In fact, I'll also say I'm heavily leaning towards Python for our user-facing language, too. Specifically, limiting (inline) user code to expressions gets us at least most of the functional paradigm, and controlling the namespace contexts gives us quite a bit of sandboxing. I've been going over the docs for the ast module (as well as the excellent Green Tree Snakes expansion on same), and I think it's totally doable. Constraining user-supplied modules is another, trickier problem - mostly because useful things for users are also useful for attackers - but there are approaches we can use. Plus, it means exporting to Jupyter notebooks is easier, interfacing with ML libraries is easier, et cetera ad nauseam.

Bonus: we can comb through PySpread and see if there's anything useful to borrow...

joe-no-body · Answer 6 · Thu Sep 12 2019 10:48:02 GMT+0800 (China Standard Time)

Yo that's awesome. I was debating whether the PoC is maybe too low level for what we actually want but I'm glad you've been thinking similarly.

No objections on Python here for me, on both ends. Common fluency is good and the syntax is so close to existing spreadsheet formula syntax that it fits the language need.

One part that may be tricky with Python is the bidirectional serialization from code to UI for blocks. Seems doable but potentially painful. Green Tree Snakes (which is indeed excellent 👍) mentions astor for AST->Python code so that could work. (I also may be totally overlooking some easier approach we could take here.)

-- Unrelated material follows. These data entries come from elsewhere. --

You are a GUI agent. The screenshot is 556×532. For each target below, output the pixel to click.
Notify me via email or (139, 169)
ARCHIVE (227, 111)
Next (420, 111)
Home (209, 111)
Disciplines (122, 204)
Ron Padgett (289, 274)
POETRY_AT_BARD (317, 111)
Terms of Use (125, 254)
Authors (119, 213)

Re: sandboxing/security, I know I've read that Python sandboxing is a pretty intractable problem (see e.g. pysandbox), so to start with, I think taking a Jupyter-style approach and basically just running localhost-only with some client security makes sense (see their doc). At the point where we have to worry about untrusted user code running on a server, running the whole app in an isolated environment would probably be easiest, although we could also outsource execution of user code to a sandboxed Python interpreter or something.